Lamb Chops with Mint Gremolata (Print view)

Juicy lamb chops served with mint gremolata for a fresh, zesty Mediterranean meal. Gluten-free and elegant.

# List of Ingredients:

→ Lamb Preparation

01 - 8 lamb rib chops, approximately 1-inch thick
02 - 2 tablespoons olive oil
03 - 2 garlic cloves, minced
04 - 1 teaspoon fresh rosemary, finely chopped
05 - 1 teaspoon kosher salt
06 - 1/2 teaspoon freshly ground black pepper

→ Mint Gremolata

07 - 1/2 cup fresh mint leaves, finely chopped
08 - 1/4 cup fresh flat-leaf parsley, finely chopped
09 - Zest of 1 lemon
10 - 1 garlic clove, minced
11 - 2 tablespoons extra-virgin olive oil
12 - 1 tablespoon lemon juice
13 - Salt, to taste
14 - Freshly ground black pepper, to taste

# Step-by-Step Directions:

01 - Pat lamb chops dry using paper towels.

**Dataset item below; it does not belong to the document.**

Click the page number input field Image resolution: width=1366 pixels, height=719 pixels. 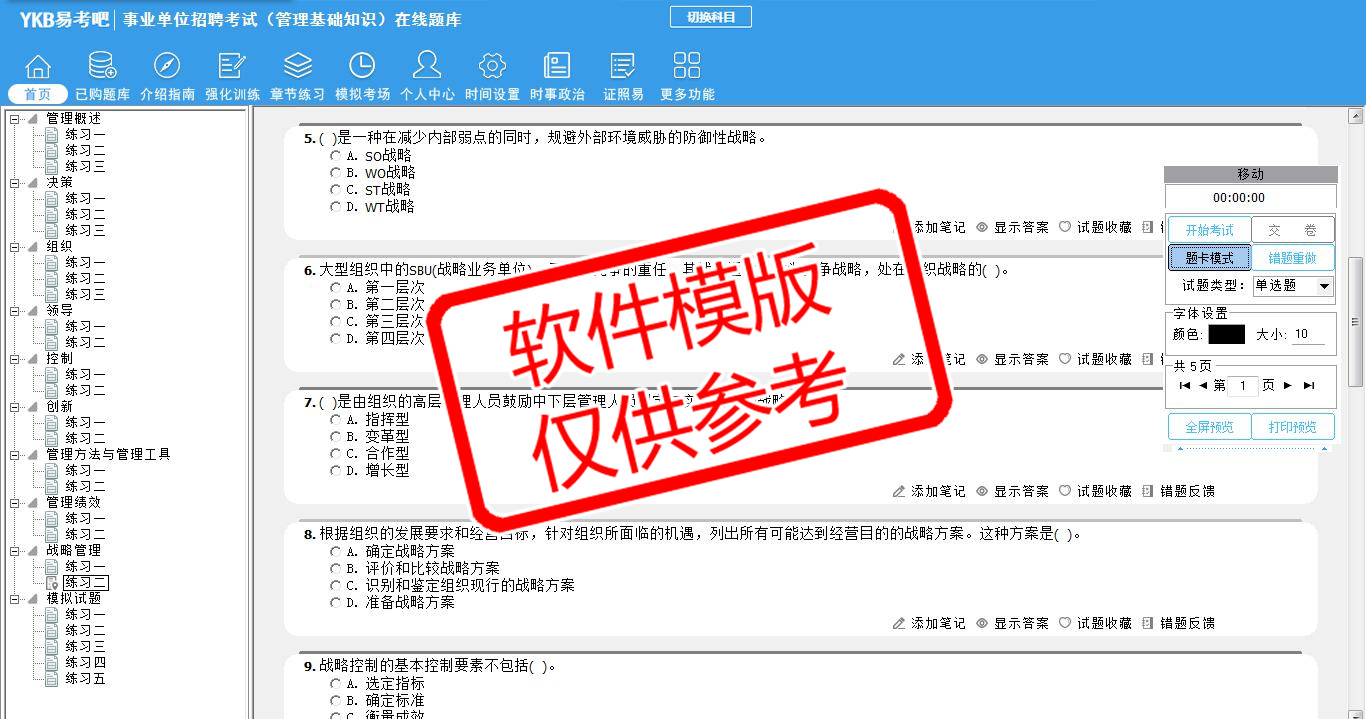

In a small bowl, stir together olive oil, garlic, rosemary, salt, and black pepper. Coat both sides of each chop thoroughly. Let rest at room temperature for 15 minutes.
02 - In a mixing bowl, combine mint, parsley, lemon zest, minced garlic, extra-virgin olive oil, and lemon juice. Season with salt and black pepper to taste. Mix until well incorporated. Set aside.
03 - Preheat grill or grill pan to medium-high. Grill lamb chops for 3 to 4 minutes per side to achieve medium-rare. Adjust time as needed for preferred doneness. Remove from heat and allow chops to rest for 5 minutes.
04 - Arrange lamb chops on serving platter. Spoon mint gremolata across each chop. Serve promptly while warm.

# Expert Suggestions:

01 -
  • That mint gremolata is so bright, it wakes up your palate and makes every bite sing.
  • Lamb feels fancy, but this recipe is so fast, you can do it on a weeknight and still wow anyone who drops by.
02 -
  • Don’t skip patting the lamb dry or it won’t develop that crispy grill crust.
  • Making gremolata ahead lets the flavors meld and brighten—sometimes I do it an hour early just for the aroma.
03 -
  • A cast iron grill pan gives the best caramelized crust and holds heat beautifully.
  • Adding a splash of lemon juice over lamb right before serving lifts all the flavors.